### Given exercise
Reproduce each of the following records word for word, with no changes.

*** Data lines

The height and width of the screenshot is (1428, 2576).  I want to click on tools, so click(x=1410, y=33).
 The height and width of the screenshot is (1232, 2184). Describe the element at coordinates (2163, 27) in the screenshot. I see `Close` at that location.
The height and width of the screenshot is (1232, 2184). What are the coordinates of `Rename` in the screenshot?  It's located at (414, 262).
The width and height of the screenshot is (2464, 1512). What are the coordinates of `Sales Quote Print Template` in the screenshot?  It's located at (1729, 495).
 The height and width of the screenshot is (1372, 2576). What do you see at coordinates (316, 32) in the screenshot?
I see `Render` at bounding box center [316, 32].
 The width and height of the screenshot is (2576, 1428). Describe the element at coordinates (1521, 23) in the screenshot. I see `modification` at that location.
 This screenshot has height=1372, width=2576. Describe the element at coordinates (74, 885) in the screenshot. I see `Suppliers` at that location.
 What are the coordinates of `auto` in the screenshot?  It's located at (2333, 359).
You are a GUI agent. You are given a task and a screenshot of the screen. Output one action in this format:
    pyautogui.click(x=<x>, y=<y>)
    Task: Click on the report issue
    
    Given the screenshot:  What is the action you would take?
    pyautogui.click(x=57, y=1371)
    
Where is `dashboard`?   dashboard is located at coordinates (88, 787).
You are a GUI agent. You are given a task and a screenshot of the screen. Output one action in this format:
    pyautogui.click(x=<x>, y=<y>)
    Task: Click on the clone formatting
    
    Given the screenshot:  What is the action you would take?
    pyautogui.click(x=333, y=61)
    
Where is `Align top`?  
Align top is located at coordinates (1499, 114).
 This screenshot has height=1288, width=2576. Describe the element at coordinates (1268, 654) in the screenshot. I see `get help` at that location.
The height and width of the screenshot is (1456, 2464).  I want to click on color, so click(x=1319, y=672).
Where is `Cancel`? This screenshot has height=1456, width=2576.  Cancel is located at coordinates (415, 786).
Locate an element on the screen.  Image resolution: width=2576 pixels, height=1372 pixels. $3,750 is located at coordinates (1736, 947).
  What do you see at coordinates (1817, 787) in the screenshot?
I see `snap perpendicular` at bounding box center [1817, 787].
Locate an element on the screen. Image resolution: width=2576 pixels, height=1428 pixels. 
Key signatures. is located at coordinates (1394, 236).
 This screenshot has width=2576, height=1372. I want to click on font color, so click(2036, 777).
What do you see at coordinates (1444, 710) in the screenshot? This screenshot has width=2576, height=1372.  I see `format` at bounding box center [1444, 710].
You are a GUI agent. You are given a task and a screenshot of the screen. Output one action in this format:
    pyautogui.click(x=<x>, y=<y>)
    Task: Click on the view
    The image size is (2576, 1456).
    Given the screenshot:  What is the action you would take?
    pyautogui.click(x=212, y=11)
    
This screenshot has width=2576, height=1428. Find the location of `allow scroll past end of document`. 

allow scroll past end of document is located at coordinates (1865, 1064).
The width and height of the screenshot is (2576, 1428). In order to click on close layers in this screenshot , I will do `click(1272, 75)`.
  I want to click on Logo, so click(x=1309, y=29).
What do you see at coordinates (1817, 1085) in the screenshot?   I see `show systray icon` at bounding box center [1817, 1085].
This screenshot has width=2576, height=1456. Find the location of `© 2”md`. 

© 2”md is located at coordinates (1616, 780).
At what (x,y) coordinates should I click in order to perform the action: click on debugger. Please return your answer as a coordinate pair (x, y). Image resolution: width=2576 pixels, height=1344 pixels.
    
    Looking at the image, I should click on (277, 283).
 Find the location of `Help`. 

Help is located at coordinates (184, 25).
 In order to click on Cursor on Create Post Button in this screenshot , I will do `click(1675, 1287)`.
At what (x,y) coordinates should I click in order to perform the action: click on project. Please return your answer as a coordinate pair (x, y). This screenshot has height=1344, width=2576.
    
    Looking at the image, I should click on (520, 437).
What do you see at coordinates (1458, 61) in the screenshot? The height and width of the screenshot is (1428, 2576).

******

### Response to this exercise
The height and width of the screenshot is (1428, 2576).  I want to click on tools, so click(x=1410, y=33).
 The height and width of the screenshot is (1232, 2184). Describe the element at coordinates (2163, 27) in the screenshot. I see `Close` at that location.
The height and width of the screenshot is (1232, 2184). What are the coordinates of `Rename` in the screenshot?  It's located at (414, 262).
The width and height of the screenshot is (2464, 1512). What are the coordinates of `Sales Quote Print Template` in the screenshot?  It's located at (1729, 495).
 The height and width of the screenshot is (1372, 2576). What do you see at coordinates (316, 32) in the screenshot?
I see `Render` at bounding box center [316, 32].
 The width and height of the screenshot is (2576, 1428). Describe the element at coordinates (1521, 23) in the screenshot. I see `modification` at that location.
 This screenshot has height=1372, width=2576. Describe the element at coordinates (74, 885) in the screenshot. I see `Suppliers` at that location.
 What are the coordinates of `auto` in the screenshot?  It's located at (2333, 359).
You are a GUI agent. You are given a task and a screenshot of the screen. Output one action in this format:
    pyautogui.click(x=<x>, y=<y>)
    Task: Click on the report issue
    
    Given the screenshot:  What is the action you would take?
    pyautogui.click(x=57, y=1371)
    
Where is `dashboard`?   dashboard is located at coordinates (88, 787).
You are a GUI agent. You are given a task and a screenshot of the screen. Output one action in this format:
    pyautogui.click(x=<x>, y=<y>)
    Task: Click on the clone formatting
    
    Given the screenshot:  What is the action you would take?
    pyautogui.click(x=333, y=61)
    
Where is `Align top`?  
Align top is located at coordinates (1499, 114).
 This screenshot has height=1288, width=2576. Describe the element at coordinates (1268, 654) in the screenshot. I see `get help` at that location.
The height and width of the screenshot is (1456, 2464).  I want to click on color, so click(x=1319, y=672).
Where is `Cancel`? This screenshot has height=1456, width=2576.  Cancel is located at coordinates (415, 786).
Locate an element on the screen.  Image resolution: width=2576 pixels, height=1372 pixels. $3,750 is located at coordinates (1736, 947).
  What do you see at coordinates (1817, 787) in the screenshot?
I see `snap perpendicular` at bounding box center [1817, 787].
Locate an element on the screen. Image resolution: width=2576 pixels, height=1428 pixels. 
Key signatures. is located at coordinates (1394, 236).
 This screenshot has width=2576, height=1372. I want to click on font color, so click(2036, 777).
What do you see at coordinates (1444, 710) in the screenshot? This screenshot has width=2576, height=1372.  I see `format` at bounding box center [1444, 710].
You are a GUI agent. You are given a task and a screenshot of the screen. Output one action in this format:
    pyautogui.click(x=<x>, y=<y>)
    Task: Click on the view
    The image size is (2576, 1456).
    Given the screenshot:  What is the action you would take?
    pyautogui.click(x=212, y=11)
    
This screenshot has width=2576, height=1428. Find the location of `allow scroll past end of document`. 

allow scroll past end of document is located at coordinates (1865, 1064).
The width and height of the screenshot is (2576, 1428). In order to click on close layers in this screenshot , I will do `click(1272, 75)`.
  I want to click on Logo, so click(x=1309, y=29).
What do you see at coordinates (1817, 1085) in the screenshot?   I see `show systray icon` at bounding box center [1817, 1085].
This screenshot has width=2576, height=1456. Find the location of `© 2”md`. 

© 2”md is located at coordinates (1616, 780).
At what (x,y) coordinates should I click in order to perform the action: click on debugger. Please return your answer as a coordinate pair (x, y). Image resolution: width=2576 pixels, height=1344 pixels.
    
    Looking at the image, I should click on (277, 283).
 Find the location of `Help`. 

Help is located at coordinates (184, 25).
 In order to click on Cursor on Create Post Button in this screenshot , I will do `click(1675, 1287)`.
At what (x,y) coordinates should I click in order to perform the action: click on project. Please return your answer as a coordinate pair (x, y). This screenshot has height=1344, width=2576.
    
    Looking at the image, I should click on (520, 437).
What do you see at coordinates (1458, 61) in the screenshot? The height and width of the screenshot is (1428, 2576).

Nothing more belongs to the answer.